An absent-minded professor has \(r\) umbrellas, used when commuting from home to work and back. If it rains and an umbrella is available, the professor takes it. If no umbrella is available, the professor gets wet. If it does not rain, the professor does not take the umbrella. It rains on a given commute with probability \(p\), independently for all days.
(1) What is the steady-state probability that the professor will get wet on a given day?
(2) Show that for any \(p\), 5 umbrellas can make sure that the professor does not get wet with probability greater than 0.95.

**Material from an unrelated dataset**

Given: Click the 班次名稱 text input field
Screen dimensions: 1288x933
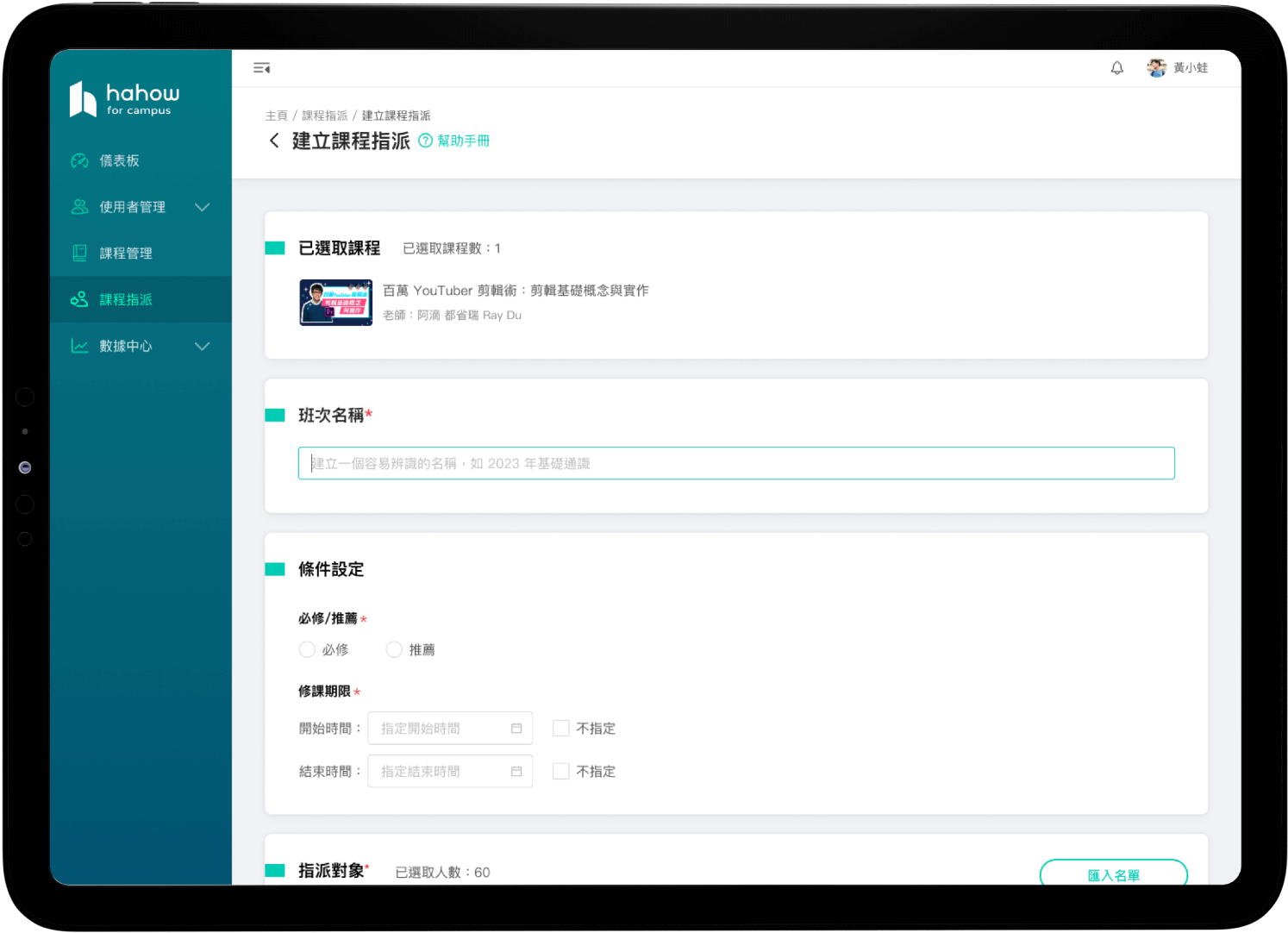Looking at the screenshot, I should (735, 463).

Solution. 用 \(X_n\) 表示他第 \(n\) 次出门时手边的伞的数目, 则这是一个不可约 Markov 链.

\(p_{0,r}=1\).
\(p_{x,r-x} = 1-p\), \(p_{x,r+1-x} = p\), for \(x=1,\dots,r\).

\(\pi_0=(1-p)\pi_r\),
\(\pi_x=(1-p)\pi_{r-x}+p\pi_{r+1-x}\), for \(x=1,\dots,r-1\),
\(\pi_r=\pi_0+p\pi_1\).

可得平稳分布
\(\pi_0 = (1-p)/(1+r-p)\),
\(\pi_x = 1/(1+r-p)\) for \(x = 1,\dots,r\).

故淋湿的极限为 \(p(1-p)/(1+r-p)\).
5 把伞淋湿概率最大约为 0.0455.

References

[1] 应坚刚, 金蒙伟. (2017). 随机过程基础 (第二版) (pp. 98-116). 上海: 复旦大学出版社.